Hello all,
I would like to ask for expert advice here about single Cell RNA-seq to study differential gene expressions in treated vs. untreated groups especially about sample size. According to the nature rev genetics paper by Shapiro 2013, he recommends a minimal of 50 cells are needed to reduce the error for quantitative transcriptomic analysis. Then I come across other papers / methods such as EdgeR, Scotty which seems to suggest smaller size of 12. Of course, provided cost and sample availability is NOT a concern I would just go for '50' but I'm not sure if it is safe at all to just sequence 12 cells and hope for statistically meaningful results.

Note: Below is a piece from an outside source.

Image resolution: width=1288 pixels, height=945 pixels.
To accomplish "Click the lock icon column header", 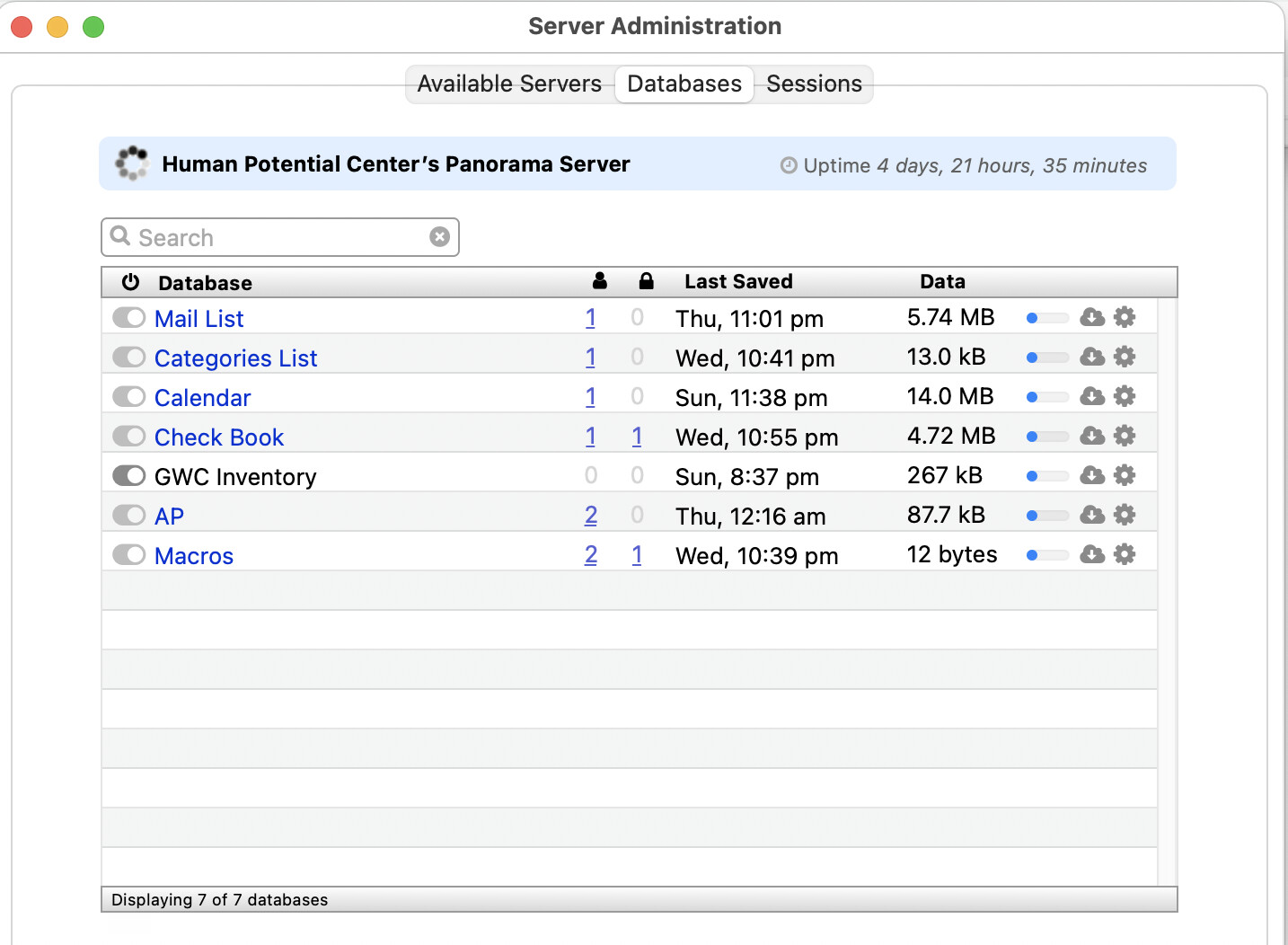I will click(646, 281).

Next is about validation - I've seen methods such as single cell QPCR, digital PCR, single cell nano string. Which method would be suitable for validation, and again how many single cells would you pick to validate? Thank you very much in advance for your helpful advice.
I have never do single cell sequencing before but that 12 sample suggestions of EdgeR does sounds like it is for normal RNASeq instead of single cell RNASeq. So maybe you should becareful about whether if that suggestion was based on single cell or not?
Thank Hi Sam,
Thank you very much for your help. That EdgeR software was not used on single cells, and so far no single cell RNA seq literature quotes this. My problem is because my samples are very limited, at most is 50 (if lucky), I don't know if it's better to do just triplicates of bulk population vs. single cell sequencing of these 50 cells.